Matrix multiplication is a highly parallelizable problem. Each element of the output matrix C can be computed independently. This means we can use multiple threads or goroutines to compute different parts of the matrix simultaneously, which can lead to significant performance improvements on multi-core processors.

How It Works

The basic idea is to divide the work of the outer loops among multiple threads. For example, we can assign each thread a range of rows from matrix A to process.
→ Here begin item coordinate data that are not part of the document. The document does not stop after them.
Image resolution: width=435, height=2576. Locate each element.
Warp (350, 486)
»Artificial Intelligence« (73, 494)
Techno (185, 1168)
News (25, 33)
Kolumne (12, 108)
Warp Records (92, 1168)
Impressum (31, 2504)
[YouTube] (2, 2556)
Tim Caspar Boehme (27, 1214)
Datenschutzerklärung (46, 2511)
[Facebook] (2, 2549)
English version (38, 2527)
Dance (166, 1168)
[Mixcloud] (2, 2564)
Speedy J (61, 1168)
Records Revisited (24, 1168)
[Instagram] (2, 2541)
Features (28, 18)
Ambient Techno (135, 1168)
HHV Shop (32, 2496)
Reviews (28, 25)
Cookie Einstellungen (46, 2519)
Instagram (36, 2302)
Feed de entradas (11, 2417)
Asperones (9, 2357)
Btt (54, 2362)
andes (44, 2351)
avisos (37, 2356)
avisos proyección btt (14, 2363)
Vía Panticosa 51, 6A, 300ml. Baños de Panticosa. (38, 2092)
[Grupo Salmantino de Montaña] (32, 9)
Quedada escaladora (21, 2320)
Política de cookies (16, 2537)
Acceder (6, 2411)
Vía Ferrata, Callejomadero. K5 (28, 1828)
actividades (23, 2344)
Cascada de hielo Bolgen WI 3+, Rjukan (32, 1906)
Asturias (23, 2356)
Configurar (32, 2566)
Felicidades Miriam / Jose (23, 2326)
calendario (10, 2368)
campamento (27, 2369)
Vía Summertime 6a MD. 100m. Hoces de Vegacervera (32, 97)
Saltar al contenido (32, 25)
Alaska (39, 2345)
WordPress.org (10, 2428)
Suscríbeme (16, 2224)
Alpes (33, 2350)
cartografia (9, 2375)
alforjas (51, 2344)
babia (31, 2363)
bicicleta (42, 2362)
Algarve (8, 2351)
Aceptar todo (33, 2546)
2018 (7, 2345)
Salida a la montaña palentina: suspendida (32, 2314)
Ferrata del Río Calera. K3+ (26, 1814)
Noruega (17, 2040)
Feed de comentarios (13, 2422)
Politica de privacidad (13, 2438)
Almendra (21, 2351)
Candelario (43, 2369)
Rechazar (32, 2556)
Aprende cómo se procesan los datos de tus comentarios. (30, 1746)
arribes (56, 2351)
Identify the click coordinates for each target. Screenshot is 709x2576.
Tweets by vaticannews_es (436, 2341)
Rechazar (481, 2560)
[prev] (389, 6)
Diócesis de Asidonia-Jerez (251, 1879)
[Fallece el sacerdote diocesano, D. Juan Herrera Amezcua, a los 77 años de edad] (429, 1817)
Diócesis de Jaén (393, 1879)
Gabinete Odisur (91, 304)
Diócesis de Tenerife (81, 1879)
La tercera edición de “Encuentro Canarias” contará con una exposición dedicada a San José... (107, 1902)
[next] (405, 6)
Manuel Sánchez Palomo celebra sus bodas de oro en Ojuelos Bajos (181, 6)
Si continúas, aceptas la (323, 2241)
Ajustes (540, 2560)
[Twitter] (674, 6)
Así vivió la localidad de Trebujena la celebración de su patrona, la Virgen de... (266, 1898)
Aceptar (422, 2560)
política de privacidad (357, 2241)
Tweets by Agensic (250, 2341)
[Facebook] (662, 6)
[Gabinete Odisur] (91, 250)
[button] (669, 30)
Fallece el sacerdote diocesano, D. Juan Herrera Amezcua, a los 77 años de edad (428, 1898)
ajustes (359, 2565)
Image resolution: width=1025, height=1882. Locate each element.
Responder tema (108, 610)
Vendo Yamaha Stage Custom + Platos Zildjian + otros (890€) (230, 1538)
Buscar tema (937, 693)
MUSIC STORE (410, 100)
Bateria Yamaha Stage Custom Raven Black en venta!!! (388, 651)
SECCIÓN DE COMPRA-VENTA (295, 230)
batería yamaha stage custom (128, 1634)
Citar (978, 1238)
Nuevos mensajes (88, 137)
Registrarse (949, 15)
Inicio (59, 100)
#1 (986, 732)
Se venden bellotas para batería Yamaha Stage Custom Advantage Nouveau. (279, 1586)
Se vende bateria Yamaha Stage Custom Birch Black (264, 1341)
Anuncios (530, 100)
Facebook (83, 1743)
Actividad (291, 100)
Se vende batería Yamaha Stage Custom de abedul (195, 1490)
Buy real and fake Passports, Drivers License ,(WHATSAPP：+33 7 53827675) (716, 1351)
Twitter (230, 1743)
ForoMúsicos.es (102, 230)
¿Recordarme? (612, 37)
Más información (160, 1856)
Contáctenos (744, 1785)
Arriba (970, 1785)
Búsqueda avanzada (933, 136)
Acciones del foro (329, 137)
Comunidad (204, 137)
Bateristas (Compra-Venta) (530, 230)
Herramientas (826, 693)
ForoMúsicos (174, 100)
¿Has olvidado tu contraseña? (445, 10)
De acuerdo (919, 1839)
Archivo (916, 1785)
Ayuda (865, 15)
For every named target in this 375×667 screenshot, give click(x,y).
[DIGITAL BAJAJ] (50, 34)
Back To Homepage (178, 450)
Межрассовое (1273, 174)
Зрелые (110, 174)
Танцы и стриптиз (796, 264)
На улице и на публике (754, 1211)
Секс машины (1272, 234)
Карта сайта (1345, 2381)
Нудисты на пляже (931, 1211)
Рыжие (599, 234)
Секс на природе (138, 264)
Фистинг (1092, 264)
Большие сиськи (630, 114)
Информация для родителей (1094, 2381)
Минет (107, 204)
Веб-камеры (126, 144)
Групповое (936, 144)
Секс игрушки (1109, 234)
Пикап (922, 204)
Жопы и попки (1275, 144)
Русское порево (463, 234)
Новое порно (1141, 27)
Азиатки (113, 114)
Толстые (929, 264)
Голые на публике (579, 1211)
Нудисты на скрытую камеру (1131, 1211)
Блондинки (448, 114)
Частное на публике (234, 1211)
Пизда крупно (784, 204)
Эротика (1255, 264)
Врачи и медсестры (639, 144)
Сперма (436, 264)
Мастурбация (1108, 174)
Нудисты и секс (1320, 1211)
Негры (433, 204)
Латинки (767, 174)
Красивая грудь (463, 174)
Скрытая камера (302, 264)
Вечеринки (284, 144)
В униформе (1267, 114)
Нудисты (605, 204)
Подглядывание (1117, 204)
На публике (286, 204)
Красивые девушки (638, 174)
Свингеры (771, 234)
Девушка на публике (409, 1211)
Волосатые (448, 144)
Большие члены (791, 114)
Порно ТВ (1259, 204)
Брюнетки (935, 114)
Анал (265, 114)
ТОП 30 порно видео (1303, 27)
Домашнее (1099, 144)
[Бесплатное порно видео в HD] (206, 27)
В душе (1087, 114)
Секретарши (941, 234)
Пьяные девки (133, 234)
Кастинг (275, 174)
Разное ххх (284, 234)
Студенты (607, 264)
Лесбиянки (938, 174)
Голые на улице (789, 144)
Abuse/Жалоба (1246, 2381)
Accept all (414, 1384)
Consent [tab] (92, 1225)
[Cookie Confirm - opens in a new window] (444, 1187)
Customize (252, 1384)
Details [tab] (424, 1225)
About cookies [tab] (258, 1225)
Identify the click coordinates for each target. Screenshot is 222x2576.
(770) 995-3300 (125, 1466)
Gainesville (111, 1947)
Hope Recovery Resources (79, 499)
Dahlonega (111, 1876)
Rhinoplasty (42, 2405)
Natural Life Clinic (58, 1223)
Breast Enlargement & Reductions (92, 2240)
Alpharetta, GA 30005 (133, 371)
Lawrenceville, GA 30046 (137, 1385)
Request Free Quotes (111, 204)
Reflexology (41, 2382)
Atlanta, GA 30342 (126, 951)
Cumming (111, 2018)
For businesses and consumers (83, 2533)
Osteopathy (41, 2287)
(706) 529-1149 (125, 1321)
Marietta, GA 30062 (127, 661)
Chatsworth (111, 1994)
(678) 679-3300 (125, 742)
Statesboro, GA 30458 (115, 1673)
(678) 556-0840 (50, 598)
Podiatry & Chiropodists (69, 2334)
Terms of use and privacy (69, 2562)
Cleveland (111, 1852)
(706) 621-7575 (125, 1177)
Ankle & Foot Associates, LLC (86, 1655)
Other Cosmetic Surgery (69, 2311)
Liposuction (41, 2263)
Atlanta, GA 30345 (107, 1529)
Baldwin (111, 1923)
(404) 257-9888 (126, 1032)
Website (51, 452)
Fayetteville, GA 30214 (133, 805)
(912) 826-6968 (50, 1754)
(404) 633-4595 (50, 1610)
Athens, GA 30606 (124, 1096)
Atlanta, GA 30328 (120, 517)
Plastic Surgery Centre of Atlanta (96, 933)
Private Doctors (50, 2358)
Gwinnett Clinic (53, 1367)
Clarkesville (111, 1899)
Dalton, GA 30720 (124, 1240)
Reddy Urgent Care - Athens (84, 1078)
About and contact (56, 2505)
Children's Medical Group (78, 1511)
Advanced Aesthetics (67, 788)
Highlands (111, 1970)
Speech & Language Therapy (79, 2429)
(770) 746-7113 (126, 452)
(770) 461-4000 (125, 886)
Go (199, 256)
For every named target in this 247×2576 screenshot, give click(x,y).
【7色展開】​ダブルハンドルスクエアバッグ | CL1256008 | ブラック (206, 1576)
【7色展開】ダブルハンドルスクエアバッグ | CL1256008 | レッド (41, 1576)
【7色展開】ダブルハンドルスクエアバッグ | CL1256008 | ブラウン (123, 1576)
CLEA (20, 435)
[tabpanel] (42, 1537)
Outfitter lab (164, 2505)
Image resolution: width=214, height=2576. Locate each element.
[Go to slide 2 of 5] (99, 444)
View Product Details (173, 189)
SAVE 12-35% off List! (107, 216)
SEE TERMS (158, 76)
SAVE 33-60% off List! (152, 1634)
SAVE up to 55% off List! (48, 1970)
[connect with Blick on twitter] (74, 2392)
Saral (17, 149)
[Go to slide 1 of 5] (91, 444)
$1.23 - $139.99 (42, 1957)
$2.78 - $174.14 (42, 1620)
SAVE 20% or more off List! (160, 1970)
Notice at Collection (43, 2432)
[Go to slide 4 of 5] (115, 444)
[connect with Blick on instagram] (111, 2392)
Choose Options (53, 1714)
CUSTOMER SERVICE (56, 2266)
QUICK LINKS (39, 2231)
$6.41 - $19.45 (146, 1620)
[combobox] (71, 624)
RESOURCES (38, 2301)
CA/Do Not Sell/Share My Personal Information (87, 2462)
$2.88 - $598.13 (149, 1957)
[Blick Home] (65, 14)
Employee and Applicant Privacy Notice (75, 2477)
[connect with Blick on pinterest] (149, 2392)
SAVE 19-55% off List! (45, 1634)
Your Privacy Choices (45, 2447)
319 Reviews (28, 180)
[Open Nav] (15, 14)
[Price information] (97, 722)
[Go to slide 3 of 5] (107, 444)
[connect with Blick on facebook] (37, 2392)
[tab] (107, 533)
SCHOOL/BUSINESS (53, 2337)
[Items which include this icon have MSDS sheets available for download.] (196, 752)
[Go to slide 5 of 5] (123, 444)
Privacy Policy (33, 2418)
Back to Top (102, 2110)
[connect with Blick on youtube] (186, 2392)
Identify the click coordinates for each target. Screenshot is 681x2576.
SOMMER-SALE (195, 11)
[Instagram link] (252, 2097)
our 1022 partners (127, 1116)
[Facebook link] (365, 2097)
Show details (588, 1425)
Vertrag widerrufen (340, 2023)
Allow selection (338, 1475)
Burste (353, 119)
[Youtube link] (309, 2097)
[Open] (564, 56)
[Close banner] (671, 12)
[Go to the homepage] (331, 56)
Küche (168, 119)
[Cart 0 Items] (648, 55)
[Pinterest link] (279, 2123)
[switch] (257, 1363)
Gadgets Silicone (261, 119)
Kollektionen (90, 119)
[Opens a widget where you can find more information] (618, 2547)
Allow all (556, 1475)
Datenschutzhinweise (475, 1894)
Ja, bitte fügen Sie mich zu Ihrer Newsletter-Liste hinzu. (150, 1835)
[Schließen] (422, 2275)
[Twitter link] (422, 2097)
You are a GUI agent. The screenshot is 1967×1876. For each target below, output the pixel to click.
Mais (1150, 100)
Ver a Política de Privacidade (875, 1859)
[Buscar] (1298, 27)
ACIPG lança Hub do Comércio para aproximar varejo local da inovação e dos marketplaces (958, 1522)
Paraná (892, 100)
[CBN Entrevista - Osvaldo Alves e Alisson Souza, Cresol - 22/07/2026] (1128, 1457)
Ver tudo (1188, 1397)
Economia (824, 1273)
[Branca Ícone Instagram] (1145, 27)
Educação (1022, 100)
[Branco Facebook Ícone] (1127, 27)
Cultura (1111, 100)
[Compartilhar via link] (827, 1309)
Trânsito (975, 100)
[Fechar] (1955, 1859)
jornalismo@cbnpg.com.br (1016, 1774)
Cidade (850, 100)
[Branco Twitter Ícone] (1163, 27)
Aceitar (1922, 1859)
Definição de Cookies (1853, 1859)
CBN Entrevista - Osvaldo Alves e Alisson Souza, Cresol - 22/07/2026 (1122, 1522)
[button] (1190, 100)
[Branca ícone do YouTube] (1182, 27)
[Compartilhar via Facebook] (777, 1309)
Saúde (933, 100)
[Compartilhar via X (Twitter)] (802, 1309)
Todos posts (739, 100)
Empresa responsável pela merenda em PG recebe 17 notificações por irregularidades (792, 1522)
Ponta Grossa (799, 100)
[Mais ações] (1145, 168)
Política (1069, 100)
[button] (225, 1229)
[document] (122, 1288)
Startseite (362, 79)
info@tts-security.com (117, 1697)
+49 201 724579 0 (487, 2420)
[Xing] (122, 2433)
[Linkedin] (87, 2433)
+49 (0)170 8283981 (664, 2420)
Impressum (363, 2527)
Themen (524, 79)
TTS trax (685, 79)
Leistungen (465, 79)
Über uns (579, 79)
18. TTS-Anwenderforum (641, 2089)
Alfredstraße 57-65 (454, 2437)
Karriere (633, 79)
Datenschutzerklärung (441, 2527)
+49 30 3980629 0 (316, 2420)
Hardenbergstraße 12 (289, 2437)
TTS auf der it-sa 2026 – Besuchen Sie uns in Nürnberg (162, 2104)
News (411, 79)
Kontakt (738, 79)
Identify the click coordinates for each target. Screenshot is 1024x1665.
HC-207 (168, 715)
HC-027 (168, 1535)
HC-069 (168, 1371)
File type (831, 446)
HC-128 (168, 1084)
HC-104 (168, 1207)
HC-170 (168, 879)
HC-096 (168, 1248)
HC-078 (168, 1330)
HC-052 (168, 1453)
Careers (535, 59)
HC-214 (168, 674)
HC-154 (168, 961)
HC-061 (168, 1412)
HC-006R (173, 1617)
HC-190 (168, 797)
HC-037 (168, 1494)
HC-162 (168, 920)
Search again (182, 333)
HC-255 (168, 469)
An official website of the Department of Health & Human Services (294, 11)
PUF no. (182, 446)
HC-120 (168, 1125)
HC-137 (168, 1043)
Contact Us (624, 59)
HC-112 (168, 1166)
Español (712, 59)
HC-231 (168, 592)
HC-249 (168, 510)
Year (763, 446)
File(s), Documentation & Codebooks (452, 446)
Each thread will then compute the corresponding rows of the output matrix C.

Golang Example (using Goroutines)

package main

import (
 "fmt"
 "sync"
)

func multiplyMatricesParallel(A, B [][]int) ([][]int, error) {
 if len(A) == 0 || len(B) == 0 || len(A[0]) != len(B) {
  return nil, fmt.Errorf(
  	"cannot multiply: columns of A (%d) != rows of B (%d)",
  	len(A[0]), len(B),
  )
 }

 n, m, p := len(A), len(B[0]), len(B)
 C := make([][]int, n)
 for i := range C {
  C[i] = make([]int, m)
 }

 var wg sync.WaitGroup
 wg.Add(n)

 for i := 0; i < n; i++ {
  go func(row int) {
  	defer wg.Done()
  	for j := 0; j < m; j++ {
  		for k := 0; k < p; k++ {
  			C[row][j] += A[row][k] * B[k][j]
  		}
  	}
  }(i)
 }

 wg.Wait()
 return C, nil
}

Rust Example (using Rayon)

To run this example, you'll need to add the rayon crate to your Cargo.toml:

[dependencies]
rayon = "1.5"

use rayon::prelude::*;

fn multiply_matrices_parallel(a: &Vec<Vec<i32>>, b: &Vec<Vec<i32>>) -> Vec<Vec<i32>> {
    let n = a.len();
    let m = b[0].len();
    let p = b.len();
    let mut c = vec![vec![0; m]; n];

    c.par_iter_mut().enumerate().for_each(|(i, row)| {
        for j in 0..m {
            for k in 0..p {
                row[j] += a[i][k] * b[k][j];
            }
        }
    });

    c
}

🤔 What's Next?

Now that we’ve covered the naive approach, Strassen’s algorithm, and basic parallelization, here are some directions you and I can explore to level up our matrix multiplication game:

1. Benchmarking & Performance Profiling

Try measuring how fast the naive vs Strassen vs parallel versions are.
In Rust, we can use the criterion crate for precise benchmarking.
In Go, we can use testing.B for benchmark tests.

2. GPU Acceleration

The current approach in the code runs on CPU, but if you compare that to production-level matrix multiplication like in NumPy, it’s far behind since those implementations use GPUs — which are perfect for this kind of problem. For now, I haven’t tried them yet, but my idea is we could explore using CUDA.
Rust → wgpu or cuda bindings.
Go → gorgonia or custom CUDA/OpenCL bindings.